Another triumph for the Jack Welch management ethos
The thing about turning a functioning company into a husk to be skimmed by executives and shareholders is that sometimes your employees will get the message:
The FAA has opened an investigation into Boeing’s 787 Dreamliner after the company disclosed that employees in South Carolina falsified inspection records on work done where the wings are joined to the fuselage body.
Boeing informed the Federal Aviation Administration in April that, despite records indicating completion of required inspections, workers had not performed some of those inspections to confirm adequate bonding and electrical grounding at the 787 wing-to-body join.
“The FAA is investigating whether Boeing completed the inspections and whether company employees may have falsified aircraft records,” the federal safety agency said via email.
This is the latest in a long litany of lapses at Boeing that have come to light under the intense scrutiny of the company’s quality oversight since a passenger cabin panel blew out on an Alaska Airlines flight in January.

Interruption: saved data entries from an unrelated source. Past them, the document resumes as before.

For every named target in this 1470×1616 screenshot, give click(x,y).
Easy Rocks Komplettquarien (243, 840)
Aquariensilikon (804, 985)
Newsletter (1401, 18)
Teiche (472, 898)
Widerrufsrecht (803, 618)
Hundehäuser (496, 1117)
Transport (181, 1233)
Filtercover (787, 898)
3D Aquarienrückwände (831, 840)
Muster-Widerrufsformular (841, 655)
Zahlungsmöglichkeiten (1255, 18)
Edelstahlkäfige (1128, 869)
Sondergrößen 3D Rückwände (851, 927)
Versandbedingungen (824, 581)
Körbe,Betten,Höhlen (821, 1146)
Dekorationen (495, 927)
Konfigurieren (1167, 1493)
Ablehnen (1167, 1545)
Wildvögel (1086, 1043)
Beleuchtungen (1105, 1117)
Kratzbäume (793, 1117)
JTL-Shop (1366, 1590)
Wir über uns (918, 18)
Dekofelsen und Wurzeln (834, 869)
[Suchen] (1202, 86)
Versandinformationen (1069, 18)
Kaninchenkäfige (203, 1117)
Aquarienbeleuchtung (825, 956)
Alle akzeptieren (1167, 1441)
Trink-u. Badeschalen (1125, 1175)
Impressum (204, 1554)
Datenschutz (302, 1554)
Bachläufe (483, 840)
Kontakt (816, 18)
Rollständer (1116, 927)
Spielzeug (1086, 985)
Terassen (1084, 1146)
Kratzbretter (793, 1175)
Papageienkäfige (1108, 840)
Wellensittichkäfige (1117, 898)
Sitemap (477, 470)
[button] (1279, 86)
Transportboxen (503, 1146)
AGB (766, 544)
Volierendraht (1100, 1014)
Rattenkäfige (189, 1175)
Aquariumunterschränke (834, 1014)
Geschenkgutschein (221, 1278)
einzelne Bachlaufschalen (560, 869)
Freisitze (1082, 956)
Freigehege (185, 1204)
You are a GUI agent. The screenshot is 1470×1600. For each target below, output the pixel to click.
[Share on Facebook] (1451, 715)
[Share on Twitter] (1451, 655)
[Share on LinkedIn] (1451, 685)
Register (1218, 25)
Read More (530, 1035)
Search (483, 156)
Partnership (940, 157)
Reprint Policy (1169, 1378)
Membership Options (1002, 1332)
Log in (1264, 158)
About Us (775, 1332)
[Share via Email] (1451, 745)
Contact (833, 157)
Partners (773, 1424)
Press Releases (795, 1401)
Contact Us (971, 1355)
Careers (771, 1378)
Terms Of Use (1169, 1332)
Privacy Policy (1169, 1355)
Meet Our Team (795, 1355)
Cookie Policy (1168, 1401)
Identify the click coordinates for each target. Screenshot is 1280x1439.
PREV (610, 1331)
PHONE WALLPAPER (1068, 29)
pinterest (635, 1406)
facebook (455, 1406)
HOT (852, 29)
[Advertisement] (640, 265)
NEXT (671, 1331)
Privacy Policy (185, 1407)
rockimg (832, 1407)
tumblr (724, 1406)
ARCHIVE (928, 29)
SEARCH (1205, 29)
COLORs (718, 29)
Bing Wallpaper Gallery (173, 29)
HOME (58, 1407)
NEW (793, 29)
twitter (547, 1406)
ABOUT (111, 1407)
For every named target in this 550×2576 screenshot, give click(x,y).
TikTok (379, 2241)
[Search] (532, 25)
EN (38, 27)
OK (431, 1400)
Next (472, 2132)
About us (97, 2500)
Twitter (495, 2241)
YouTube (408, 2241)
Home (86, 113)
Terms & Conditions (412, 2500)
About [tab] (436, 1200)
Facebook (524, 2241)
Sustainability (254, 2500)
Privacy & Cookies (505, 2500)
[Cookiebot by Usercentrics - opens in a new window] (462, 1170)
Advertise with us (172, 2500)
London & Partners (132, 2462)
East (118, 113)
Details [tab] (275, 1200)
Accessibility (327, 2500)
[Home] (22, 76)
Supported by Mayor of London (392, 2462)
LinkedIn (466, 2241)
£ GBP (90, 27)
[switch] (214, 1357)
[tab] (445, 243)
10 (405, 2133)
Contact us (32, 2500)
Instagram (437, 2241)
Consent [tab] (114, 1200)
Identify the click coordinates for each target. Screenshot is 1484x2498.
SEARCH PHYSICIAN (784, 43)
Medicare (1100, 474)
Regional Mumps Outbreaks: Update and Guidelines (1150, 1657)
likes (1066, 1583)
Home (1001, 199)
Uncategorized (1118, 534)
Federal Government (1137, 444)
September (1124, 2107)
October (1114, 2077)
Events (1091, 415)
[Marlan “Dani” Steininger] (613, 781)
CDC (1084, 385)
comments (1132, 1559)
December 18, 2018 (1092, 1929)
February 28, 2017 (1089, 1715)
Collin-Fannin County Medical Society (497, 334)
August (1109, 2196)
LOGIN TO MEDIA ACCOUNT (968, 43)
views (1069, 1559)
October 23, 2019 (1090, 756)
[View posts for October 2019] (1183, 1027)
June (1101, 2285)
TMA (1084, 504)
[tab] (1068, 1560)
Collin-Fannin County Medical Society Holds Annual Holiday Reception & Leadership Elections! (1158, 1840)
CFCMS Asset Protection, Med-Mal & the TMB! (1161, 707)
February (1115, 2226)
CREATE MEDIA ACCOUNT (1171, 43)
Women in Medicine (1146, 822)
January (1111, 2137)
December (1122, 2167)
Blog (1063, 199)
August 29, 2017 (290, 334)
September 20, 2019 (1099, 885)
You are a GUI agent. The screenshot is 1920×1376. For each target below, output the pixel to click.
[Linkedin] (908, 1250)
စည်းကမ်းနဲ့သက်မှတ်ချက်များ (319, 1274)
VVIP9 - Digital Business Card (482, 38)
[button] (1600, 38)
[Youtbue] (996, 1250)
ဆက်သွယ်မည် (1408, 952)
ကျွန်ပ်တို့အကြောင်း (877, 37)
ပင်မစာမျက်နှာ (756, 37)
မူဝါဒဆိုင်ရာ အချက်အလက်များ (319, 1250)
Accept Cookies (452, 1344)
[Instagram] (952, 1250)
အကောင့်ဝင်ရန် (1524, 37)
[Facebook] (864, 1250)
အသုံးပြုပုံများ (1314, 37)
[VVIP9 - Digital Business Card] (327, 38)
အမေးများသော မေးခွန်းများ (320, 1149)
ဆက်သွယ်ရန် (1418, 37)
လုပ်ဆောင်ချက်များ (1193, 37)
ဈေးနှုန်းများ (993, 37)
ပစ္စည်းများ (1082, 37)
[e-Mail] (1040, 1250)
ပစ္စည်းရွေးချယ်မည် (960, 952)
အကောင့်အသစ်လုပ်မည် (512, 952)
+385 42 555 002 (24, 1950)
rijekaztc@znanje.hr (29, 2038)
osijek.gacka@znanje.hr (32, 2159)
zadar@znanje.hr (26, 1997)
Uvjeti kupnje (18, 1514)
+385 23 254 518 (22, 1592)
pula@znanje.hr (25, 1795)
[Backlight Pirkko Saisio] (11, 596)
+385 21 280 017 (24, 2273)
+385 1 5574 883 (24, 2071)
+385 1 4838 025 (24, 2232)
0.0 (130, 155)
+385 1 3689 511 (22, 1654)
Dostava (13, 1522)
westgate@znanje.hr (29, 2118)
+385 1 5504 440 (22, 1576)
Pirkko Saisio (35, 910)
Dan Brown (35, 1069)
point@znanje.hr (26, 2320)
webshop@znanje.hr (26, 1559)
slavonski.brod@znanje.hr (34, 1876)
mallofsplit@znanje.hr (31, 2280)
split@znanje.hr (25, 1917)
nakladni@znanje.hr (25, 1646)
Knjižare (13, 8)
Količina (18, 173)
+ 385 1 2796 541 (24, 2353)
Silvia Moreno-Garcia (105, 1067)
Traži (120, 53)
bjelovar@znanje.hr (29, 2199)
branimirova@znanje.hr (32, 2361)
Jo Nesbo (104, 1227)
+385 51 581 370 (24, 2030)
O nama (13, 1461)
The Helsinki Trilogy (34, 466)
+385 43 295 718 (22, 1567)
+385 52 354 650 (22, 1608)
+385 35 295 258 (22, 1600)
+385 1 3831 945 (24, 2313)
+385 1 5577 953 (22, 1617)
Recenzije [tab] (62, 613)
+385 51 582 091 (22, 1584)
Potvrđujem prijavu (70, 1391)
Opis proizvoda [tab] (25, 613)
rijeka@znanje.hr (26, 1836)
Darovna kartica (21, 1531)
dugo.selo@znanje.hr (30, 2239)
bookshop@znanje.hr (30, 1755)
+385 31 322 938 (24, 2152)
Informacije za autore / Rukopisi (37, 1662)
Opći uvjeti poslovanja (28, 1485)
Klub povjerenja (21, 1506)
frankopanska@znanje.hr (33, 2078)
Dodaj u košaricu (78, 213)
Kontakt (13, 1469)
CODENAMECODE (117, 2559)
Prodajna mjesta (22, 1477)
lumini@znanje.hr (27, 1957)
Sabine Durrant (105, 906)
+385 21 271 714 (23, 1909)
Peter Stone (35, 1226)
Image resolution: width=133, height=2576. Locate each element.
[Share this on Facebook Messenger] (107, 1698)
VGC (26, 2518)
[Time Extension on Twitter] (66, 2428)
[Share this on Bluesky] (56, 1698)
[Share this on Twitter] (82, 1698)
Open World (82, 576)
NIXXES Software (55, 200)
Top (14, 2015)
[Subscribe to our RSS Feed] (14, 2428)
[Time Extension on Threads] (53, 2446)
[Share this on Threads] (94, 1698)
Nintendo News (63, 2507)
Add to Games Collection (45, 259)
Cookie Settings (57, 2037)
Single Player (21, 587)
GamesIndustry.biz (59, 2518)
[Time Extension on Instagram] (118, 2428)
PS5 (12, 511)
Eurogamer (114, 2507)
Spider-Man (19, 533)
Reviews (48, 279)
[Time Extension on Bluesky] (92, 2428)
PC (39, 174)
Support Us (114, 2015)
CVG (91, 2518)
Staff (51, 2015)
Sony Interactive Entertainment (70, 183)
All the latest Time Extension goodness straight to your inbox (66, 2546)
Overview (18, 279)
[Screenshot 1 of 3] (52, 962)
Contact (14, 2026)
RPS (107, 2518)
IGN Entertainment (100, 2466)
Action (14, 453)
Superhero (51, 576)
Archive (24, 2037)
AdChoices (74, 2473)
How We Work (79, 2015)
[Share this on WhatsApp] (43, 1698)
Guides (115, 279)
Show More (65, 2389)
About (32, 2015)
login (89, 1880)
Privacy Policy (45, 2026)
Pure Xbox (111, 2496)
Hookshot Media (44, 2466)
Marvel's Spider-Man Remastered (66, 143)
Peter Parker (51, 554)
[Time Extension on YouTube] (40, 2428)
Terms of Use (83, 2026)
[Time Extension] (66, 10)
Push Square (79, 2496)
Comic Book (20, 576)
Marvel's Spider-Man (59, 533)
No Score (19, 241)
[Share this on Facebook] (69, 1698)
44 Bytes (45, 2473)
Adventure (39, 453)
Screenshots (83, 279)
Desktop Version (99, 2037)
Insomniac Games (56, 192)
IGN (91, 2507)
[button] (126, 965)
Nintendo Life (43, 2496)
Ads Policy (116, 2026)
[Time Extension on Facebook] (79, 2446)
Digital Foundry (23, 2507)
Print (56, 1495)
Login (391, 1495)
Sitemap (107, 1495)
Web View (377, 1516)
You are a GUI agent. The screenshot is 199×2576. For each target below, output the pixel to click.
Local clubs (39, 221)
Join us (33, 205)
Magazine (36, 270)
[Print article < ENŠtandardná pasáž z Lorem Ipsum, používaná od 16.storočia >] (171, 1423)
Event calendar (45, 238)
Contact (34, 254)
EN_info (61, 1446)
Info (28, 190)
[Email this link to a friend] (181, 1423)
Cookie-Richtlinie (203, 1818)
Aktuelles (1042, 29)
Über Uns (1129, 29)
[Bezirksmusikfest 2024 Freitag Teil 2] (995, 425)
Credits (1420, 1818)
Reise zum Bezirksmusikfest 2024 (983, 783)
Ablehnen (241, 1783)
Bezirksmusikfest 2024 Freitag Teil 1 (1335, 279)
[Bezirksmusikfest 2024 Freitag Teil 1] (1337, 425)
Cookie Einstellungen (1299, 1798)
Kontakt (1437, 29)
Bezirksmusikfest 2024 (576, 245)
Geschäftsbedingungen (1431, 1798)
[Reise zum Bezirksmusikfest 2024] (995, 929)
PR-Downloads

Boeing said its engineers have established that this newly discovered lapse does not create “an immediate safety of flight issue.”
On April 29, Scott Stocker, 787 vice president and general manager at Boeing’s assembly plant in North Charleston, S.C., sent a message to all employees there telling them that one worker had noticed the required tests at the wing-to-body join were not being done and spoke up about it internally. His manager informed executives of the lapse.
But try and make these hardheaded old greaseballs at McKinsey understand that.